Regis Martin, professor of theology at the Franciscan University of Steubenville, writes of the meeting between Catholic Bishop Fulton Sheen and Haywood Broun, in which the newspaper columnist decided “I do not want to die in my sins.” Broun was received into the Catholic Church shortly thereafter.
“In thinking about Broun’s conversion, it is important that we not lose sight of the fact that Sheen himself felt a great urgency to reach out—to try and win this man’s soul for God,” Martin writes in When Salvation is a Phone Call Away.
It is the duty of priests and bishops to save souls, Martin says.
“Is it too much to ask, therefore, that maybe one or two of them might begin with Joe Biden? Besides being their president, he happens also to be their brother in Christ, who stands in peril of losing his soul for his refusal—both obdurate and longstanding—to protect innocent, unborn human life. Does Joe Biden not have a phone number that they might use to call him up? Who knows, perhaps catch him on the fly next time he shows up for Mass?

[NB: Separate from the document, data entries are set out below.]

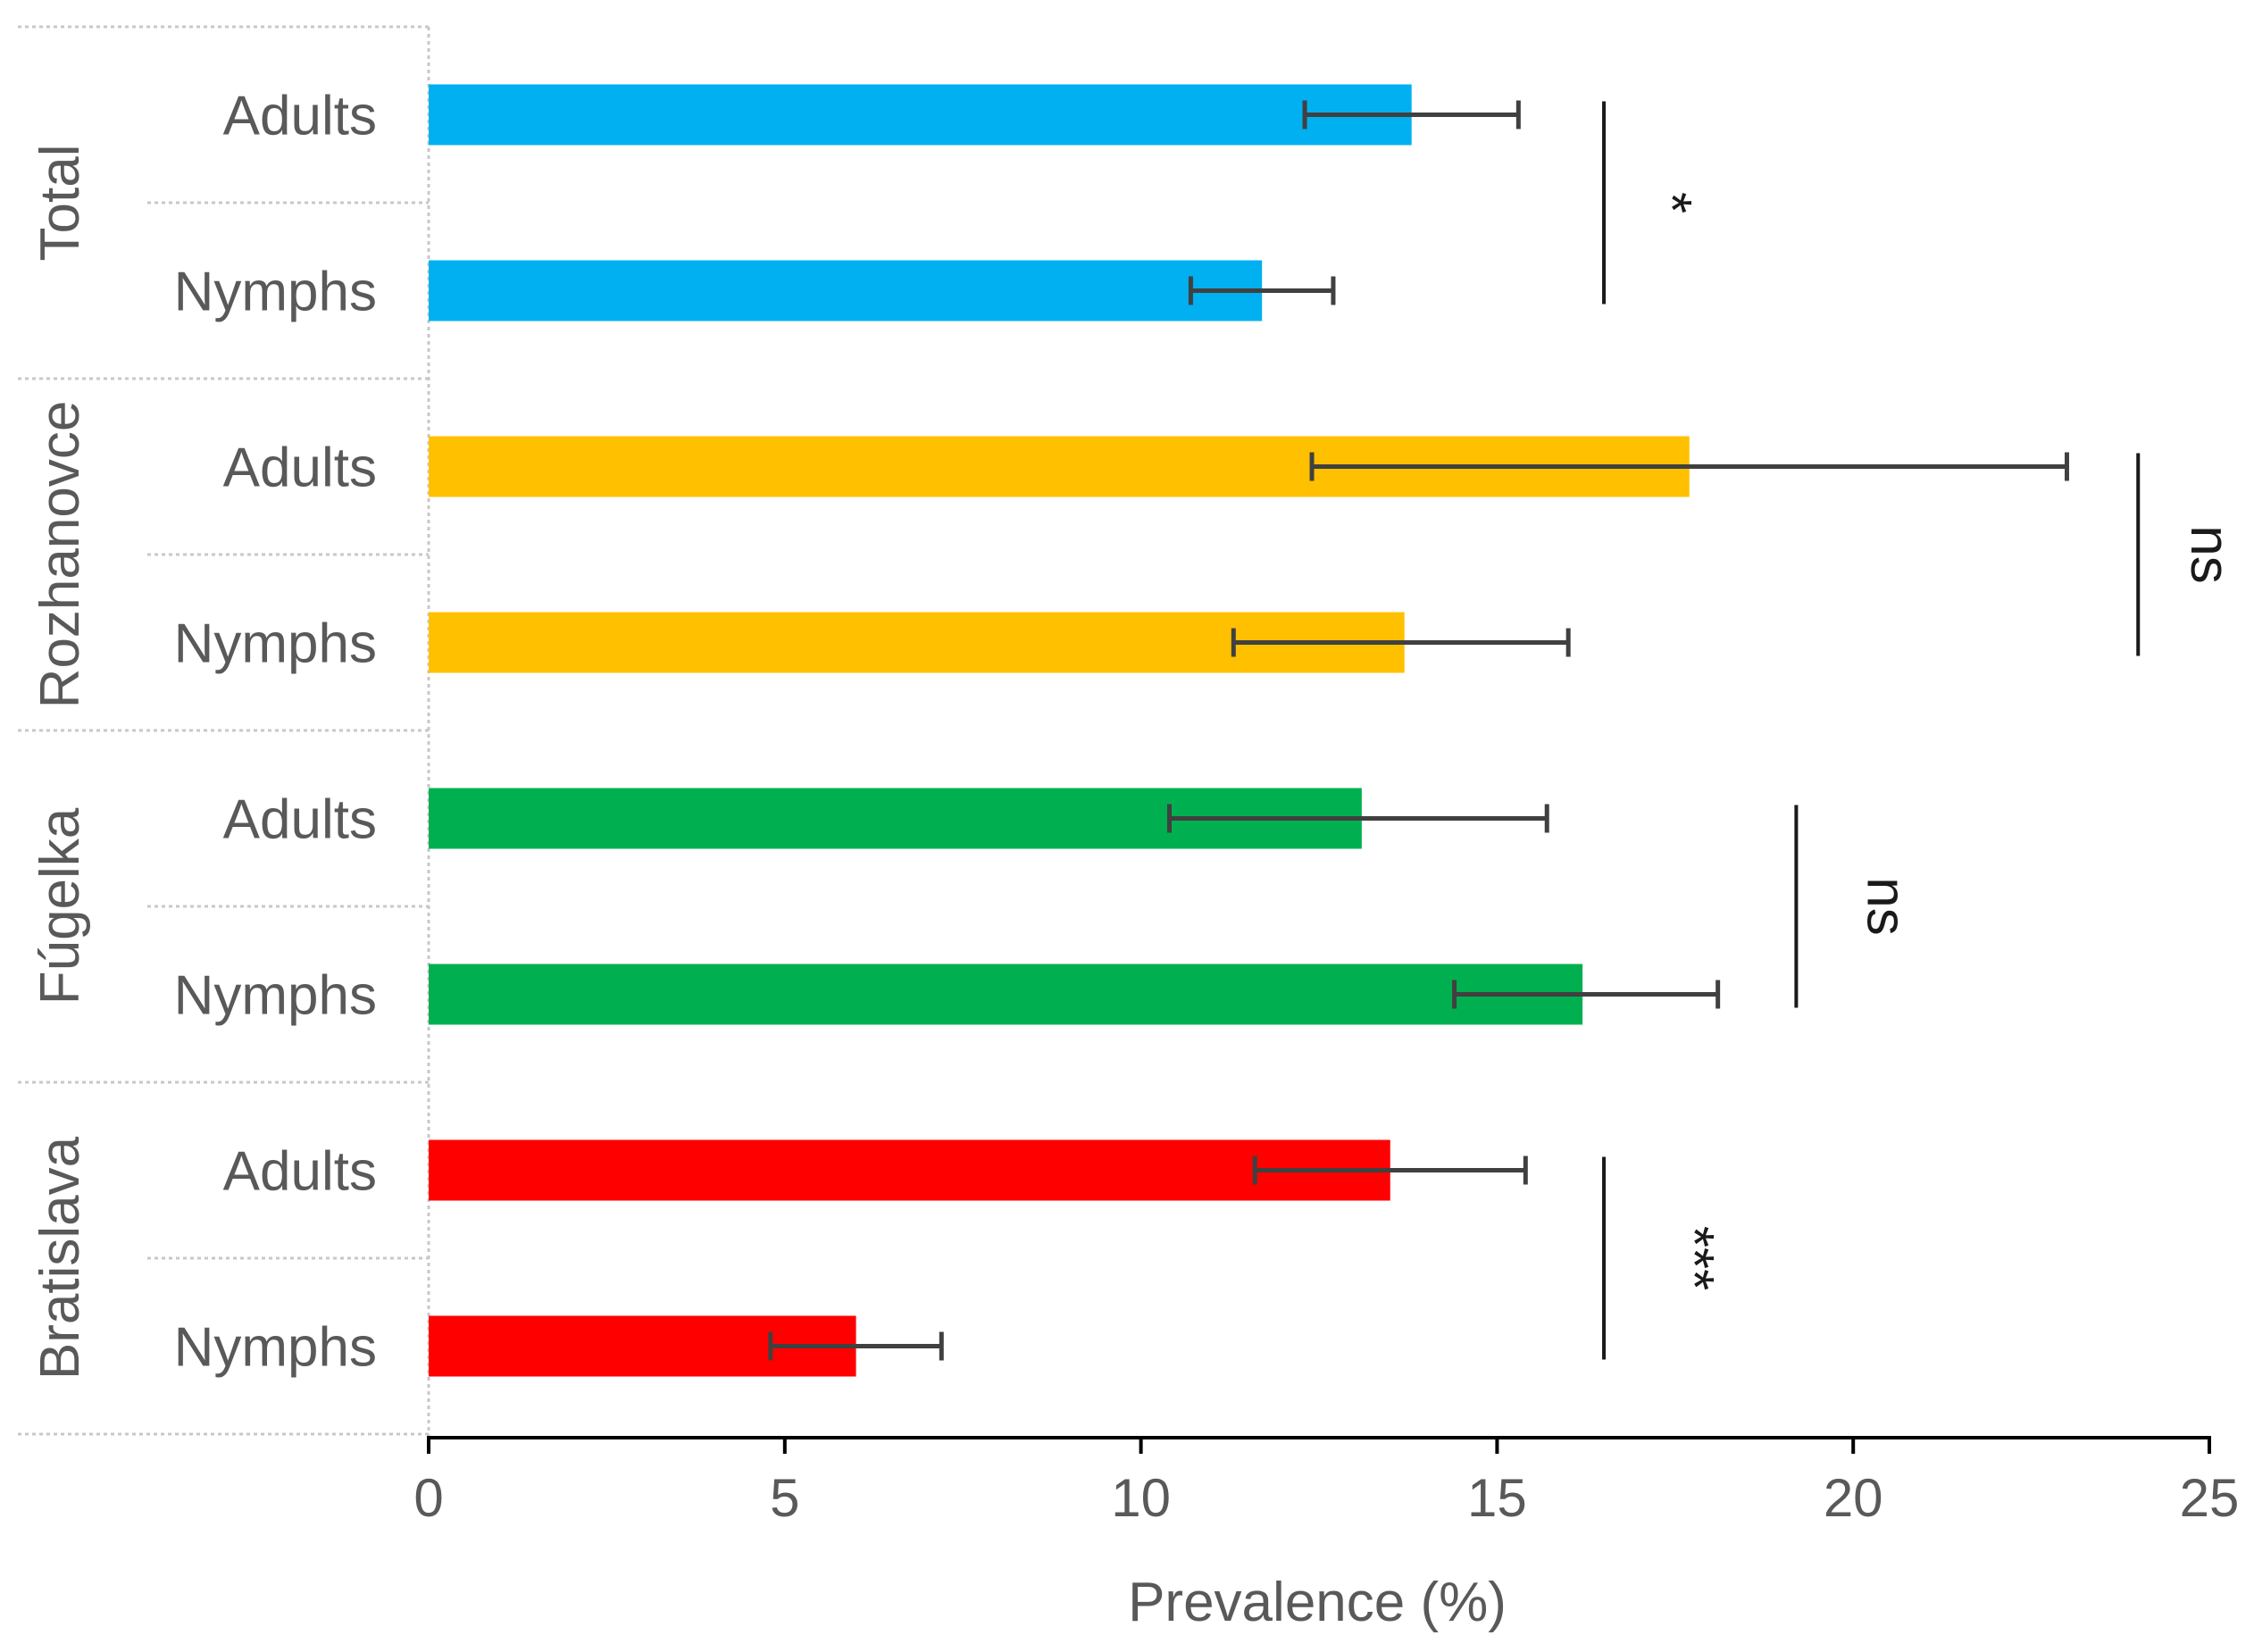 This screenshot has width=2254, height=1652. What do you see at coordinates (1141, 1498) in the screenshot?
I see `x-tick-label: 10` at bounding box center [1141, 1498].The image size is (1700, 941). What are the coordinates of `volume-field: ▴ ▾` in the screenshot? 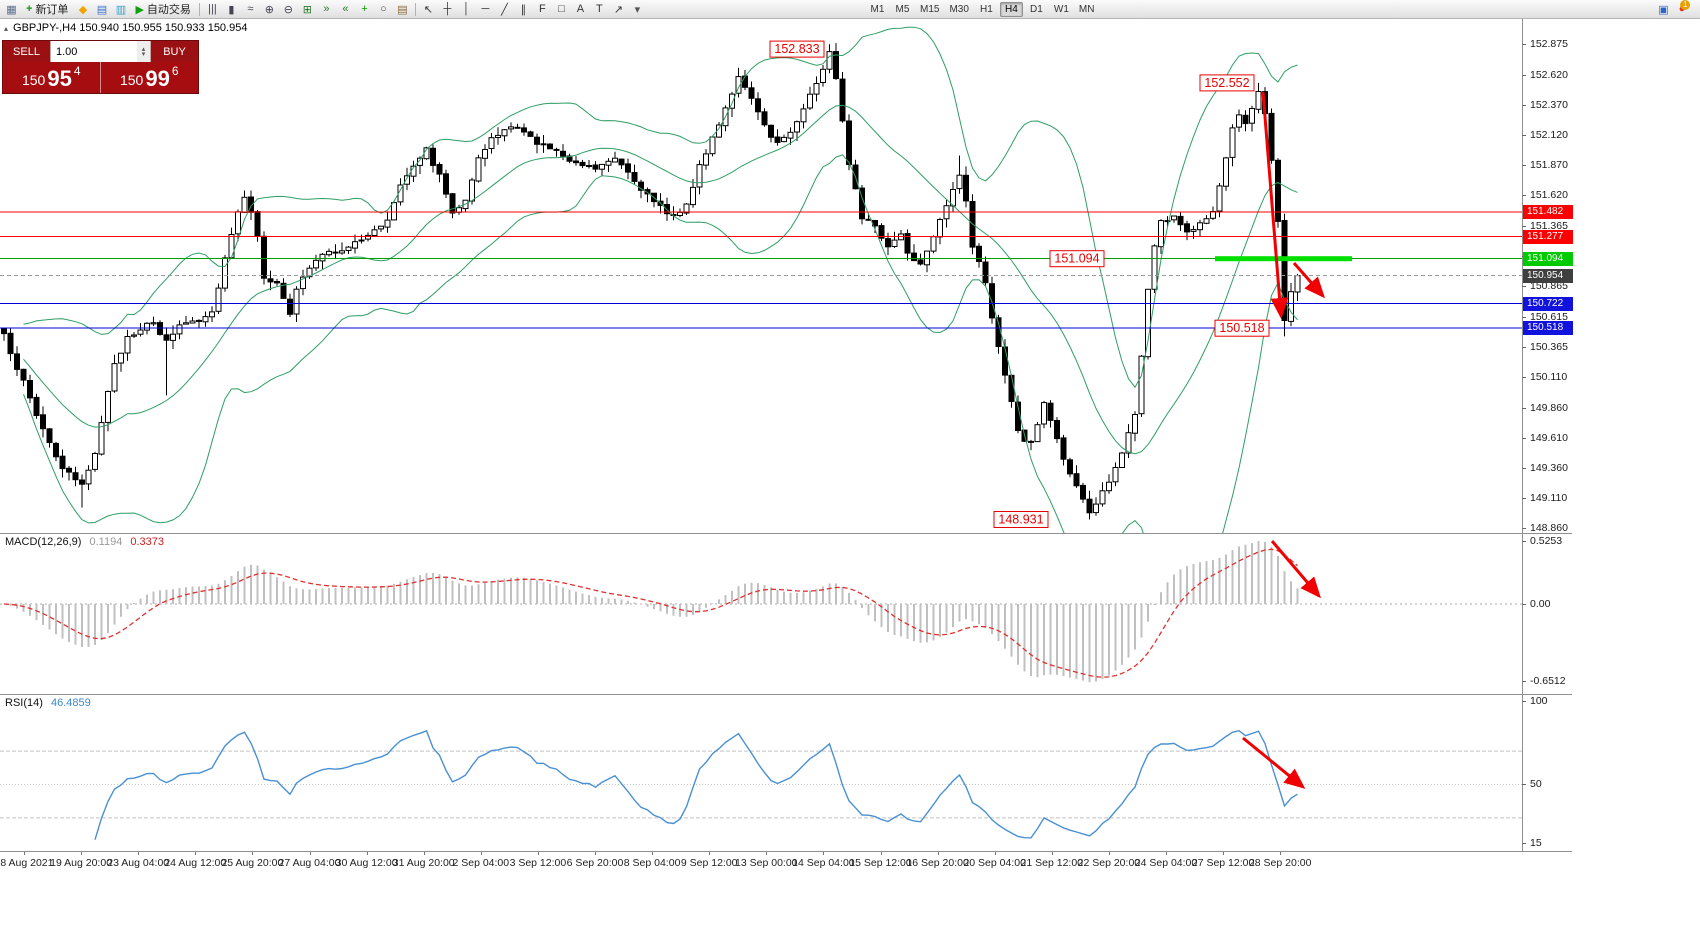 It's located at (100, 52). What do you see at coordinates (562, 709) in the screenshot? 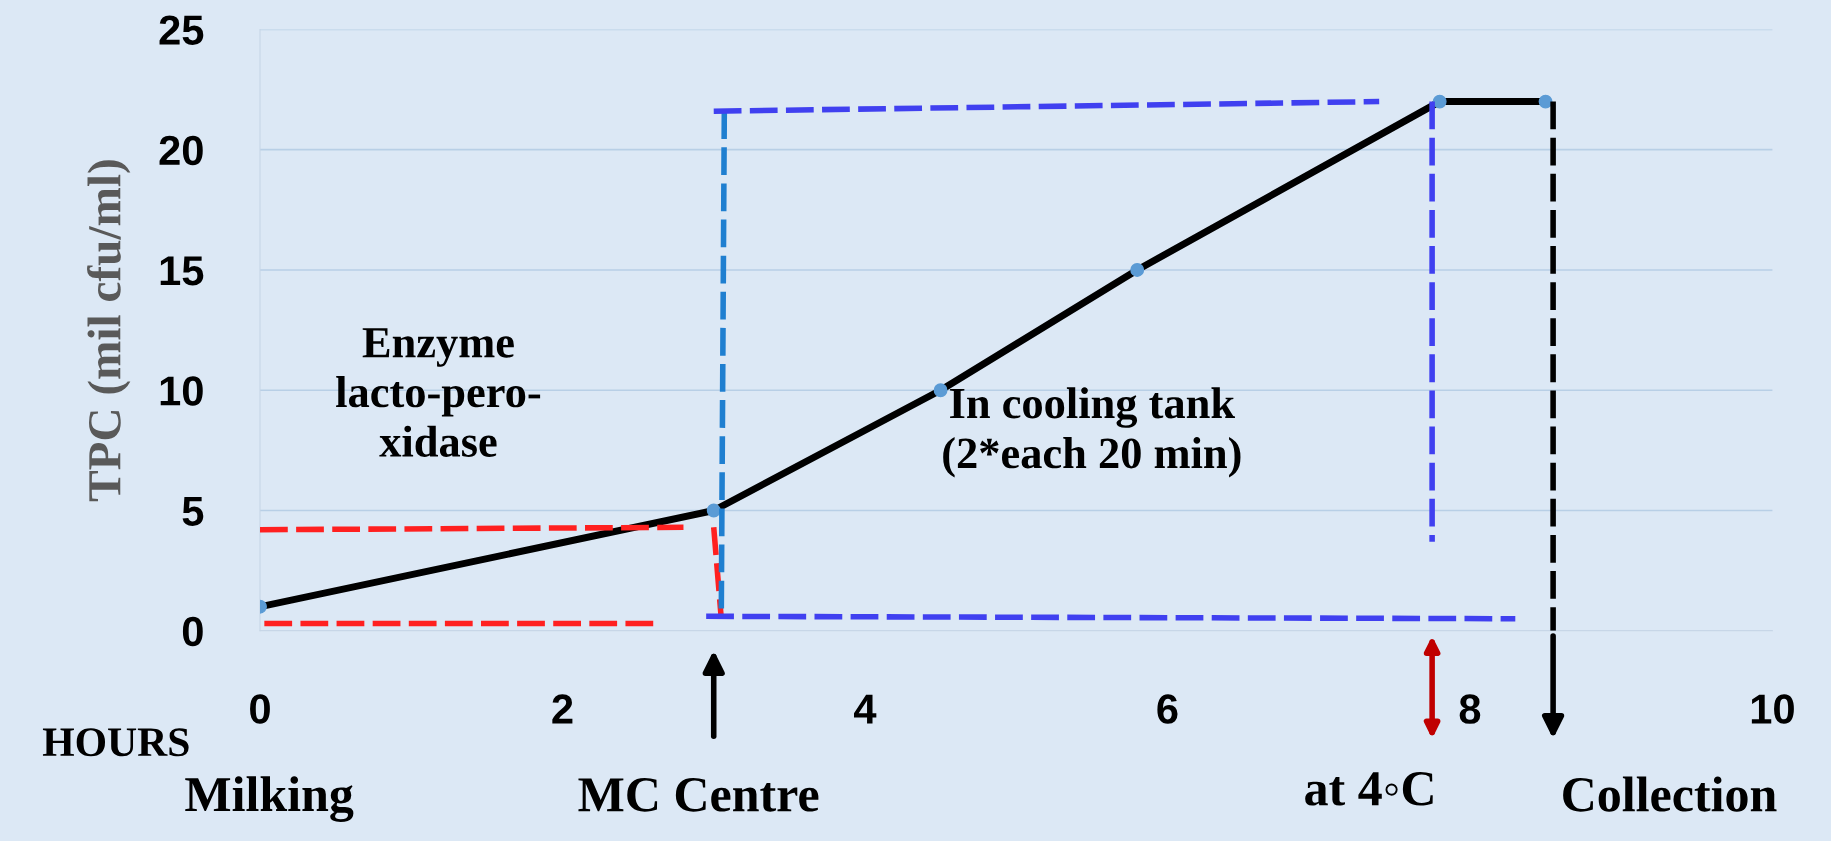
I see `x-tick-label: 2` at bounding box center [562, 709].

“What would it cost for, say, the Cardinal-Archbishop of Washington, D.C. to make that call? To schedule a meeting in which he, the chief Shepherd—they live in the same neighborhood after all—were to sit down with a member of his flock who has gone astray and try and bring him back to a right relationship with Almighty God? An hour of his day maybe, in order to (as they like to say in social justice circles) speak truth to power? And not just to save his soul, which is irreducibly precious, but to put an end to a scandal that grows graver by the day.”